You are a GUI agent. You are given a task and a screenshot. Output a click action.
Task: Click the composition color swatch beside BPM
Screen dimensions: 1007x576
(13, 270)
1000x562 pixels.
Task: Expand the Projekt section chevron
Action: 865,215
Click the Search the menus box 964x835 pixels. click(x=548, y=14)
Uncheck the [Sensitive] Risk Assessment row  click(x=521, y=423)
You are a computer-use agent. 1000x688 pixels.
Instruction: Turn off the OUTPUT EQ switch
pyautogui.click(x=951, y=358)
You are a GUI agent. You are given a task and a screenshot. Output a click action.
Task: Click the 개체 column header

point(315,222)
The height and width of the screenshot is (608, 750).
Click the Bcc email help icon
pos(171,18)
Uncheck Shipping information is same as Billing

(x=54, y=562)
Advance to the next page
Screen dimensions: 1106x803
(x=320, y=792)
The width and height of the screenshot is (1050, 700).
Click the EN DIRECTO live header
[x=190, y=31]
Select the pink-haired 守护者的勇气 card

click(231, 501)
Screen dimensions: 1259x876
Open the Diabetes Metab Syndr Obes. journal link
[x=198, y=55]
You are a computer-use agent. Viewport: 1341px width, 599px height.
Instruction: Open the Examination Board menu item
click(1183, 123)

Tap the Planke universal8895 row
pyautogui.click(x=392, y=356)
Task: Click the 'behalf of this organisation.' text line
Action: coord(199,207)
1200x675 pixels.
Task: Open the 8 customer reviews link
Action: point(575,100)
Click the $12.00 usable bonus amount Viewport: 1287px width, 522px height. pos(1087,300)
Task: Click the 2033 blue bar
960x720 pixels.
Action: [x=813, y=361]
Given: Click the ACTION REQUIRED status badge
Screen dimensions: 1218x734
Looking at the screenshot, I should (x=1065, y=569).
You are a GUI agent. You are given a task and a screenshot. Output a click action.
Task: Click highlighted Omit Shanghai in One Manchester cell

:: Task requirements ::
Whenever a line in the data holds "height", copy that line.

:: Your solution ::
The height and width of the screenshot is (608, 750).
The width and height of the screenshot is (1050, 700).
You are a computer-use agent. Viewport: 1341px width, 599px height.
Click the $12.00 usable bonus amount Viewport: 1287px width, 522px height. pos(1087,300)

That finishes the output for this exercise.